--- TASK DETAILS ---
Go through the entries below line by line and tally those holding "computer"; write only the tally.

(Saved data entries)
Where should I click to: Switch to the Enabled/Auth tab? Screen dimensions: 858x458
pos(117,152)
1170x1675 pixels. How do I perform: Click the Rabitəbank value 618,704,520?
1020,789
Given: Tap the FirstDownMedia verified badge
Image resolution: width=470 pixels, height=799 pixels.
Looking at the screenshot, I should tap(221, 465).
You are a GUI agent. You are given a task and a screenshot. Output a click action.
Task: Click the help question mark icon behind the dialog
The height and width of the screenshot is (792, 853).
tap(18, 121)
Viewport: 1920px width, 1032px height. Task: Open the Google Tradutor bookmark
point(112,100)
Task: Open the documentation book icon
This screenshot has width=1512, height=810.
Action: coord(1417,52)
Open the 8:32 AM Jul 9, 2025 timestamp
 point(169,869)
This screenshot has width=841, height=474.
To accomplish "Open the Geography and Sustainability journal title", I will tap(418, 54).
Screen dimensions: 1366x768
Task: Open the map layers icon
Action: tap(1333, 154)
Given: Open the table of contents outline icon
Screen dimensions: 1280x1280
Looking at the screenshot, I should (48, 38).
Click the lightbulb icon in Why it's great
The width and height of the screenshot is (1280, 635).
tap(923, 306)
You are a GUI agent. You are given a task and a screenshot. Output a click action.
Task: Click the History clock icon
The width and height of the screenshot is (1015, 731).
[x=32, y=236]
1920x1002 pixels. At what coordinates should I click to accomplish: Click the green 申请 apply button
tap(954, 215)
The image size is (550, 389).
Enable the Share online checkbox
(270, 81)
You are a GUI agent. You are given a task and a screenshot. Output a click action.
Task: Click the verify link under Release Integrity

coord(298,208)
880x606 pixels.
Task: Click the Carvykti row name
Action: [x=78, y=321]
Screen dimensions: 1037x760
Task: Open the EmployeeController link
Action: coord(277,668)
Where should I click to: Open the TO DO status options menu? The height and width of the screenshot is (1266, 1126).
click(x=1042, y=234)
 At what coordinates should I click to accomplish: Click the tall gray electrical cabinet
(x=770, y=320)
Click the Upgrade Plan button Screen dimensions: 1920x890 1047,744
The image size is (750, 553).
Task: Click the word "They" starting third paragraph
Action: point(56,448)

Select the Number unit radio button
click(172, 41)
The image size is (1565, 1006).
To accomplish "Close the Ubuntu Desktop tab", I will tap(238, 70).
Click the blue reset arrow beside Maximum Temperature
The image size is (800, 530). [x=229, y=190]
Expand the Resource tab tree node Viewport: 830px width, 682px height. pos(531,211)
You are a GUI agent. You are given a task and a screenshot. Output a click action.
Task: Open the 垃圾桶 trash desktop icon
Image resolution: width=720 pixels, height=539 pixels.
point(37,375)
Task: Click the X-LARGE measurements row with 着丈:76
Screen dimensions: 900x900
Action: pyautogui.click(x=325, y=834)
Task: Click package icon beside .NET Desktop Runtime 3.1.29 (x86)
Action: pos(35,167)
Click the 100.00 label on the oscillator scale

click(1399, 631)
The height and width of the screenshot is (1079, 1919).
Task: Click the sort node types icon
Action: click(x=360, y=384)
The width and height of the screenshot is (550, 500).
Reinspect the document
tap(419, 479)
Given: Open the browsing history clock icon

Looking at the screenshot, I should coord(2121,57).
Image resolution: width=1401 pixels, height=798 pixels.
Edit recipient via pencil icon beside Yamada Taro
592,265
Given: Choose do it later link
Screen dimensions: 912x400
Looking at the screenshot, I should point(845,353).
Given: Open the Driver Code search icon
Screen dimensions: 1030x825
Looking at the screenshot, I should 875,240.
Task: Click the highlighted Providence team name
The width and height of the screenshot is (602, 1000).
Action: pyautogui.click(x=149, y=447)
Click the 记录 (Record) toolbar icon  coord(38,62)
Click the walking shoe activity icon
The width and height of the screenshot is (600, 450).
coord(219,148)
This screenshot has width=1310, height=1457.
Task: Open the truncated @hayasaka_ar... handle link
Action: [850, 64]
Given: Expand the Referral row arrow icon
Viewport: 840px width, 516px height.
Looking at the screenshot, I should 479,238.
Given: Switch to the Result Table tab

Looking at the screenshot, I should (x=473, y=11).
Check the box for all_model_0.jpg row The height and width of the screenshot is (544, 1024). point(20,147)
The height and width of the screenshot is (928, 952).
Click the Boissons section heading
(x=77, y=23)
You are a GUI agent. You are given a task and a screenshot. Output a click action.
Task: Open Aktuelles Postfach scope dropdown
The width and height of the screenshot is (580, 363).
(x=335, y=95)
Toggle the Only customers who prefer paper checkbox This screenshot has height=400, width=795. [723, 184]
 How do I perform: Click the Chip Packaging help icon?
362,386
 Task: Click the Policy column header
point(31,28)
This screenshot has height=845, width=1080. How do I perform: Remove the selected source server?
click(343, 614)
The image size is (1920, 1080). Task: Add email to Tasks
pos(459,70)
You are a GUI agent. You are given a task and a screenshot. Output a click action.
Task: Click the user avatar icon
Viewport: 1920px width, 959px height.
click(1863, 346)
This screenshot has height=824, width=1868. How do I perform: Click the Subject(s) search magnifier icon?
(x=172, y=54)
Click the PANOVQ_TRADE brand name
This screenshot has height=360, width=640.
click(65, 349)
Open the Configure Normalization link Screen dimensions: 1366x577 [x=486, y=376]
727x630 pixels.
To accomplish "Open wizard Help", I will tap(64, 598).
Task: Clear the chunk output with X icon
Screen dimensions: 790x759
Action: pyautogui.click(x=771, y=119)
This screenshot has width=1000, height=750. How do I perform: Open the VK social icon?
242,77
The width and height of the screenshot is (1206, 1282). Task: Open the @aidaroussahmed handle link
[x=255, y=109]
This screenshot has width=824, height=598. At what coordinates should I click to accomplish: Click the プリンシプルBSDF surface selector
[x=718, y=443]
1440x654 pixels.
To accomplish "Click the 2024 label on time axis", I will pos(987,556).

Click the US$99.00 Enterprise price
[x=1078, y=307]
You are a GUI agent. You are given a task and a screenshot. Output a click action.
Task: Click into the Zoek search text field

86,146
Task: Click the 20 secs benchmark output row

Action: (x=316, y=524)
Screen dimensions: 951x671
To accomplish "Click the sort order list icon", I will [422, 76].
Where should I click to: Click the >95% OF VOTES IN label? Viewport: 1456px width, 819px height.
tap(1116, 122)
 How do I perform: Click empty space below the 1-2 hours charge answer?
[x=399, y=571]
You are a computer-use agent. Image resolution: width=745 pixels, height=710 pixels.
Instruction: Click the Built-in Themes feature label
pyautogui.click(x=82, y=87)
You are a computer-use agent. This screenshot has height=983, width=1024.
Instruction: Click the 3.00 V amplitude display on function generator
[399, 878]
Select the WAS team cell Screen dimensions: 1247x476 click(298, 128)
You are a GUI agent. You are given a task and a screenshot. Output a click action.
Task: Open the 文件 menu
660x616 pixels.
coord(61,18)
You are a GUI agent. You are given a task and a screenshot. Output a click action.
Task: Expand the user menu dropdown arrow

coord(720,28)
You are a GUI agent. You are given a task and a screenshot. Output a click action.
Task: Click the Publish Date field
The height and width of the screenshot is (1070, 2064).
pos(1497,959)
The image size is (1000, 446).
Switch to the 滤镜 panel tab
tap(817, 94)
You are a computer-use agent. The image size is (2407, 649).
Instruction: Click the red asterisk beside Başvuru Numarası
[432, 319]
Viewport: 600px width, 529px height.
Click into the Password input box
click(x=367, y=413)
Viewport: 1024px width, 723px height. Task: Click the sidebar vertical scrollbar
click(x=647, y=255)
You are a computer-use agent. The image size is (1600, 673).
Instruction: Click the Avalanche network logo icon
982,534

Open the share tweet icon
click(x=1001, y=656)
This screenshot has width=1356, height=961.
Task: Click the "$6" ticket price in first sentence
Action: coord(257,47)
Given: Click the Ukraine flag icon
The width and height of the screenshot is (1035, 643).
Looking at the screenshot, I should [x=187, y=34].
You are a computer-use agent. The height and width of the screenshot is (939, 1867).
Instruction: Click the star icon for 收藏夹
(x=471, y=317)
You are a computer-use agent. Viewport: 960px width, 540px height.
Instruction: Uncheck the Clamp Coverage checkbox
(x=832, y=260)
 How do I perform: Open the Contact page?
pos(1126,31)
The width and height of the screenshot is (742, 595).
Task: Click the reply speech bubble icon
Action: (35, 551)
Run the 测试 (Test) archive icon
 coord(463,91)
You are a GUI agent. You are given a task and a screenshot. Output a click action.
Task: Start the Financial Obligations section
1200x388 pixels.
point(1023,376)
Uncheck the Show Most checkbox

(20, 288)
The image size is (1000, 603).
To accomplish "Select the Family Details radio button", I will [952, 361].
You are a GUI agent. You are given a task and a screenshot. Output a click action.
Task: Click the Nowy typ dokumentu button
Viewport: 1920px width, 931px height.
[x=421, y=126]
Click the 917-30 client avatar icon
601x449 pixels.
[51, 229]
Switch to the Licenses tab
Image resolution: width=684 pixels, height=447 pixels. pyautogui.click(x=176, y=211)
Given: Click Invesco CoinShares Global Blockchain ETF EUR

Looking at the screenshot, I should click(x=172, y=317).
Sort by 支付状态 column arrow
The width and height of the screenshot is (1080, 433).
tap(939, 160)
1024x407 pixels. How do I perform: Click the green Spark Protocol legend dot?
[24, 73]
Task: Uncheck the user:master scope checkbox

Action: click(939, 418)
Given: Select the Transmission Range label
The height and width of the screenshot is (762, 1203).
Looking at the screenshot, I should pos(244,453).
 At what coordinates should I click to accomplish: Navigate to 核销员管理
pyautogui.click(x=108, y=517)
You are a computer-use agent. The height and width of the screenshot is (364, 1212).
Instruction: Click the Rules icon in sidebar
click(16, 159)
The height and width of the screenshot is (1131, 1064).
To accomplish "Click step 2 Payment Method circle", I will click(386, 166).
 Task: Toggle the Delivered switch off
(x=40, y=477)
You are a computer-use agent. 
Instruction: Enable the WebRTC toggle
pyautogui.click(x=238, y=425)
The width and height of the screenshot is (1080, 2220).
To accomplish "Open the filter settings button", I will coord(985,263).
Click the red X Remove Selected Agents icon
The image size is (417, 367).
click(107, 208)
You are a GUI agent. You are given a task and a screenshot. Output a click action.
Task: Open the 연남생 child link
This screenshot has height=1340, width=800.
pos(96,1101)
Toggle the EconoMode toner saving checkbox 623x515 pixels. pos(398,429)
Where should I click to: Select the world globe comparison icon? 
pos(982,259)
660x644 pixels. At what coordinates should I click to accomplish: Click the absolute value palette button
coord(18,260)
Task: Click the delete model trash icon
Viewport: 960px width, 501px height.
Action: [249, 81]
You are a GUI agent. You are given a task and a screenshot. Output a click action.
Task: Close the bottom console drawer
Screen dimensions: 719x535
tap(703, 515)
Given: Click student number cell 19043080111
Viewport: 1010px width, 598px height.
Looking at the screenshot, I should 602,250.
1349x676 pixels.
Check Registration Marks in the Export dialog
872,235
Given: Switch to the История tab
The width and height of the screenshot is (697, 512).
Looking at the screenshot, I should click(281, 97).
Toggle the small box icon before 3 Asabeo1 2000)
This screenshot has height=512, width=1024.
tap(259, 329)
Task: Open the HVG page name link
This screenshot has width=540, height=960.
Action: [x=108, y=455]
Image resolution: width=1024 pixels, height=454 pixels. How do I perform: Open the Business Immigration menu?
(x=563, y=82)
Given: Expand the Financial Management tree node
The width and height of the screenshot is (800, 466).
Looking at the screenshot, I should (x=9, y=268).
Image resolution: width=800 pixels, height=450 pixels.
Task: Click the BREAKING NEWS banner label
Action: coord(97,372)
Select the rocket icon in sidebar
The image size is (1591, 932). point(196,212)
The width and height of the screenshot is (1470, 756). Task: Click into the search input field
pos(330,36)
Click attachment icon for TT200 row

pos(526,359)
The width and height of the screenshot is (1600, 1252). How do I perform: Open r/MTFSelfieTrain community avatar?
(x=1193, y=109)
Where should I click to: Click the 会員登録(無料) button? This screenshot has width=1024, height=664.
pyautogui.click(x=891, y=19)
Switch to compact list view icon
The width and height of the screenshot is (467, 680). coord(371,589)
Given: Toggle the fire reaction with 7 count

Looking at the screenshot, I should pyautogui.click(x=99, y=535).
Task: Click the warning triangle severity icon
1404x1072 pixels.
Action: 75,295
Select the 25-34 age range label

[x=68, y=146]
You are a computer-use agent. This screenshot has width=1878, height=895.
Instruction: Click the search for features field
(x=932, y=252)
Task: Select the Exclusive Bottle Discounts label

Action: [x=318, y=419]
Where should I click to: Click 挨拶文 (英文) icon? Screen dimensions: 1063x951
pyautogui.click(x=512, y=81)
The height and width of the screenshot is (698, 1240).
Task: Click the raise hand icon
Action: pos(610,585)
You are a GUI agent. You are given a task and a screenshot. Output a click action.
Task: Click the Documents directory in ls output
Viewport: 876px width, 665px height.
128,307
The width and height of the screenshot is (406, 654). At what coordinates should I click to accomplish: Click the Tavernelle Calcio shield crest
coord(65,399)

--- YOUR RESPONSE ---
9